Compared to meteoric success of its natural cousins, social science has empirically by and large failed massively (Giddens, 1995; Thomas, 2013; Machlup, 2014; Weber, 2015). The paucity of predictive power in social science models is only matched by its incapacity to solve pressing socio-economic troubles of world citizens. This plague affects my own area of specialization: business and finance. Despite plethora of researches done from business schools (admittedly from positivist assumptions) the impact of these studies are nugatory for industry practitioners. Porter and McKibbin (1988) point out that business world generally ignores business school researches. In fact, many upper level managers and executives pay nearly zero attention to research and findings of business academics. In recent times, the irrelevance of research output by economics and finance academics has been noted by Tapp (2004), who reviewed acclaim of academic research in Britain, France, and Germany. Post-positivists impute this failure to incompetence of social sciences to generate usable knowledge (Fischer, 1995) and to prevent endless studies gathering dust in file cabinets (Lindbolm, 1990; Fischer, 1998). The zeitgeist of scientific research is geared toward settling debates instead of stimulating discussion.
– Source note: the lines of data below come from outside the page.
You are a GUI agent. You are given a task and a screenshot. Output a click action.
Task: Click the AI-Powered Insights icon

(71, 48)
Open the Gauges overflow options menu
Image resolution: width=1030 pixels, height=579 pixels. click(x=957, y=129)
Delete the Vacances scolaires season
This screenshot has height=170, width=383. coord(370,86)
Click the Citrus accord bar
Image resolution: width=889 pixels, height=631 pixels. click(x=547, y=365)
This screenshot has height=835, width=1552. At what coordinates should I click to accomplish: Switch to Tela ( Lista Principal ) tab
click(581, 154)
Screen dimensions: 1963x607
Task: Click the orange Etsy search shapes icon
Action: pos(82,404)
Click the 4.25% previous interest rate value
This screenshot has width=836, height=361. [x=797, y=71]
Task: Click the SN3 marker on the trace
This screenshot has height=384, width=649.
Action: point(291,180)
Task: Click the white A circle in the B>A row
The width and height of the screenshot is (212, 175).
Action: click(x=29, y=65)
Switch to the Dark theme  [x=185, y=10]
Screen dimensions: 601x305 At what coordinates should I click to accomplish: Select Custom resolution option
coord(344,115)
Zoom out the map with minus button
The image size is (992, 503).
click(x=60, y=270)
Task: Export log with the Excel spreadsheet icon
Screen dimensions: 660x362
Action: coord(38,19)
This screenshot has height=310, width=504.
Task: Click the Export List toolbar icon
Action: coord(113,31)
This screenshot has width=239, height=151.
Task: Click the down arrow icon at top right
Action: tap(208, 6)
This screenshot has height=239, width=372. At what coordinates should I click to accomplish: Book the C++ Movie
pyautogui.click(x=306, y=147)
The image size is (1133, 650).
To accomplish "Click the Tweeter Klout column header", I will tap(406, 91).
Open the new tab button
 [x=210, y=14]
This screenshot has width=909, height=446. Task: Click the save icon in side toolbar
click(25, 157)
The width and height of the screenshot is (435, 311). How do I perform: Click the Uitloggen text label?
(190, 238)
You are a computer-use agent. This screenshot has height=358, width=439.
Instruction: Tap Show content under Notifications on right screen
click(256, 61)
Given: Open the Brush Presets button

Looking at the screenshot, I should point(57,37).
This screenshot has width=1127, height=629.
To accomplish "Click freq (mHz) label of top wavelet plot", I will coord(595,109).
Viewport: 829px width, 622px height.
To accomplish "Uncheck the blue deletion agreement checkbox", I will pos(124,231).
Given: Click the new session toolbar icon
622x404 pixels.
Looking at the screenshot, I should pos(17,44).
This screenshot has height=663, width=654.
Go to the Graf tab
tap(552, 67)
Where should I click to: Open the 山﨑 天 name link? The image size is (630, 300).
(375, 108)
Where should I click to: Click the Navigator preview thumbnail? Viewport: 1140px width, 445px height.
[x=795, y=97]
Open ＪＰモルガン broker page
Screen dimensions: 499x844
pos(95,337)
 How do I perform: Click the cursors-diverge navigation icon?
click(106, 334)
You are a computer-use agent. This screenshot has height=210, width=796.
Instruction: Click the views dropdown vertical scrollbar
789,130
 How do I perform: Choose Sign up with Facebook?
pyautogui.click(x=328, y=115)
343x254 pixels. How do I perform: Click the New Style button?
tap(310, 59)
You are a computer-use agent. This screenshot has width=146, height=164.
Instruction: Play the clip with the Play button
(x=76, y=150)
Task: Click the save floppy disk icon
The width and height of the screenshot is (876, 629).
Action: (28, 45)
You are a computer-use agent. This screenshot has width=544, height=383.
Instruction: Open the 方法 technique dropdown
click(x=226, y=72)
Fischer (1998) claims this narrow-minded culture emanates from narrow methodological perspective of paradigmatic bigotry which hinders new knowledge’s prospects of real impact in the world. Post-positivism is an attempt at scientific revision by diverging from traditional positivist dependence on scientific proof and verification toward discursive and contextual understanding of social phenomena (Vo and Christie, 2015).